Complete step by step solution:
The given integral is \[\int\limits_0^{2\pi } {\left[ {\dfrac{{dx}}{{\left( {{e^{\sin x}} + 1} \right)}}} \right]} \].
Let \[I\] be the value of the given integral.
Then,
 \[I = \int\limits_0^{2\pi } {\left[ {\dfrac{{dx}}{{\left( {{e^{\sin x}} + 1} \right)}}} \right]} \] \[.....\left( 1 \right)\]
Now apply the integration property \[\int\limits_0^a {f\left( x \right)dx} = \int\limits_0^a {f\left( {a - x} \right)dx} \].
We get,
\[I = \int\limits_0^{2\pi } {\left[ {\dfrac{{dx}}{{\left( {{e^{\sin\left( {2\pi - x} \right)}} + 1} \right)}}} \right]} \]
Now simplify the above integral using the trigonometric property \[\sin\left( {2\pi - x} \right) = - \sin x\].
\[I = \int\limits_0^{2\pi } {\left[ {\dfrac{{dx}}{{\left( {{e^{ - \sin x}} + 1} \right)}}} \right]} \]
Rewrite the term \[{e^{ - \sin x}}\] using the property \[{a^{ - m}} = \dfrac{1}{{{a^m}}}\].
\[I = \int\limits_0^{2\pi } {\left[ {\dfrac{{dx}}{{\left( {\dfrac{1}{{{e^{\sin x}}}} + 1} \right)}}} \right]} \]
\[ \Rightarrow I = \int\limits_0^{2\pi } {\left[ {\dfrac{{dx}}{{\left( {\dfrac{{1 + {e^{\sin x}}}}{{{e^{\sin x}}}}} \right)}}} \right]} \]
\[ \Rightarrow I = \int\limits_0^{2\pi } {\left[ {\dfrac{{{e^{\sin x}}dx}}{{1 + {e^{\sin x}}}}} \right]} \] \[.....\left( 2 \right)\]

Now add the equations \[\left( 1 \right)\] and \[\left( 2 \right)\].
We get,
\[2I = \int\limits_0^{2\pi } {\left[ {\dfrac{{dx}}{{\left( {{e^{\sin x}} + 1} \right)}}} \right]} + \int\limits_0^{2\pi } {\left[ {\dfrac{{{e^{\sin x}}dx}}{{1 + {e^{\sin x}}}}} \right]} \]
Since the denominator and the limits of the both integral are same. So, add the numerator of both terms.
\[2I = \int\limits_0^{2\pi } {\left[ {\dfrac{{1 + {e^{\sin x}}}}{{1 + {e^{\sin x}}}}} \right]} dx\]
\[2I = \int\limits_0^{2\pi } {\left[ 1 \right]} dx\]
Now integrate the above integral with respect to \[x\].

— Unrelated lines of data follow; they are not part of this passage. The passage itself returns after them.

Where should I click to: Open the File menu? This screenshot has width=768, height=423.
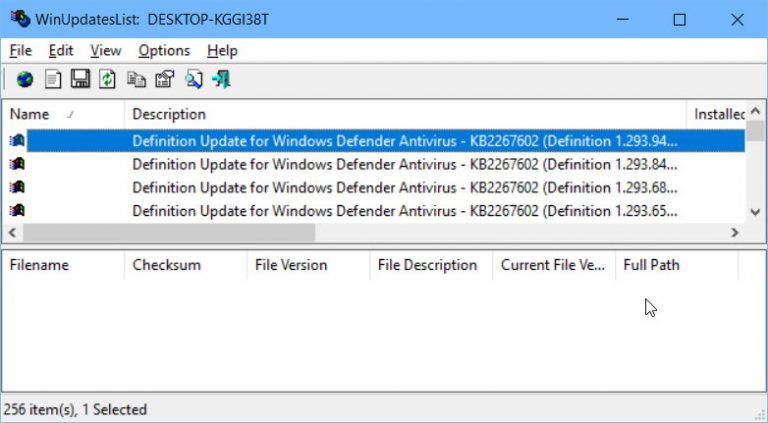tap(20, 50)
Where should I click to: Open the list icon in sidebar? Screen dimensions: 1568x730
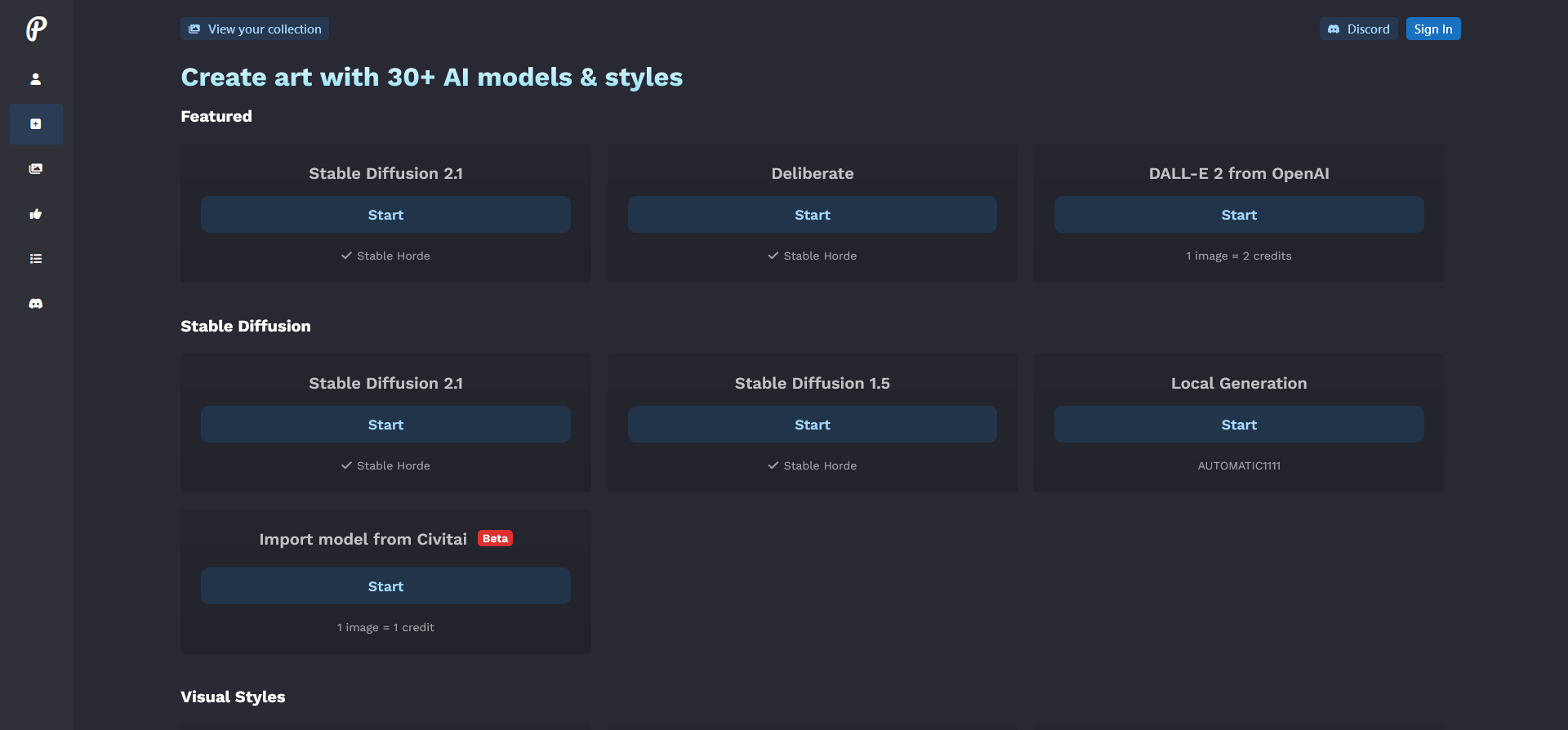click(36, 259)
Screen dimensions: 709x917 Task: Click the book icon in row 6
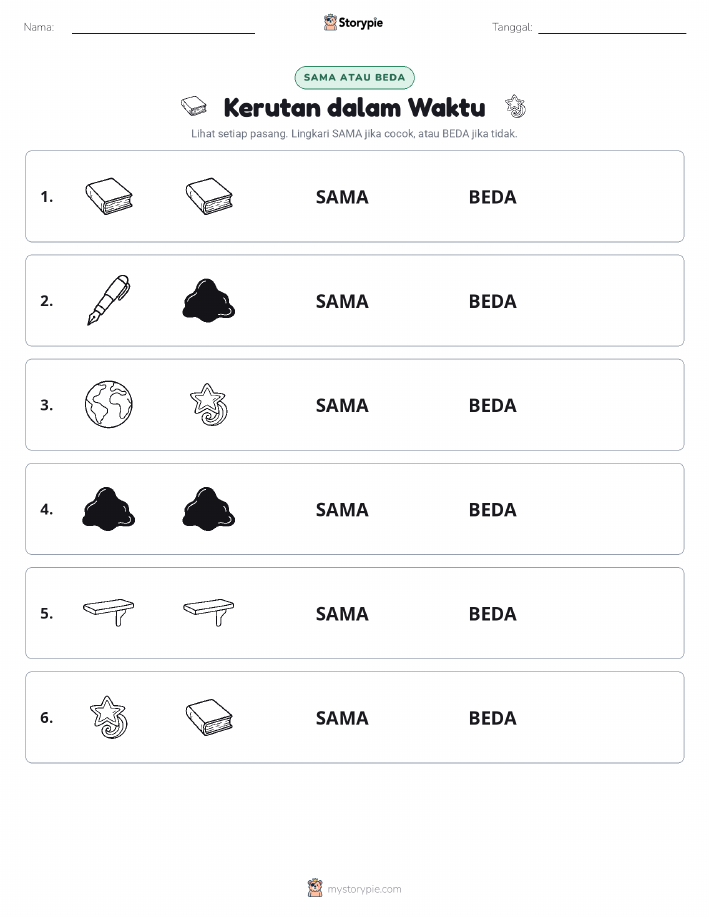click(209, 717)
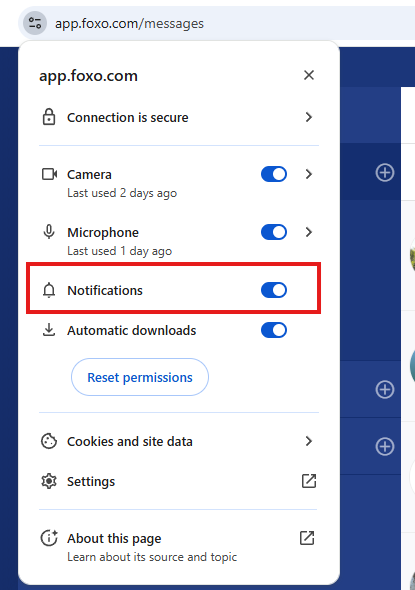Click the lock icon beside Connection is secure
This screenshot has height=590, width=415.
(x=49, y=117)
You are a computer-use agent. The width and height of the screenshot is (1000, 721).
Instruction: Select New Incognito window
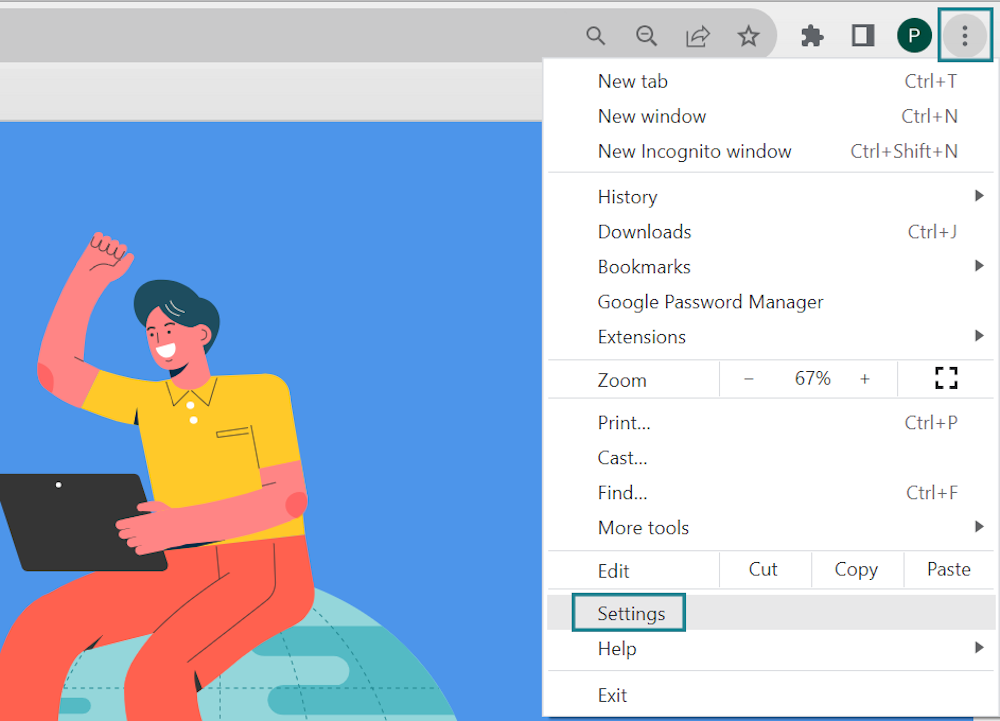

\[2I = \left[ x \right]_0^{2\pi }\]
Apply the limits on right-hand side.
\[2I = 2\pi - 0\]
\[ \Rightarrow 2I = 2\pi \]
Divide both sides by 2.
\[I = \pi \]
Therefore, the value of the given integral is,
\[\int\limits_0^{2\pi } {\left[ {\dfrac{{dx}}{{\left( {{e^{\sin x}} + 1} \right)}}} \right]} = \pi \]
Hence the correct option is A.

Note: Students often get confused about the trigonometric identity of \[\sin\left( {2\pi - x} \right)\] that whether \[\sin x\] or \[ - \sin x\]. But the correct identity is \[\sin\left( {2\pi - x} \right) = - \sin x\].
This identity is derived from the trigonometric property \[\sin \left( {A - B} \right) = \sin A \cos B - \cos A \sin B\].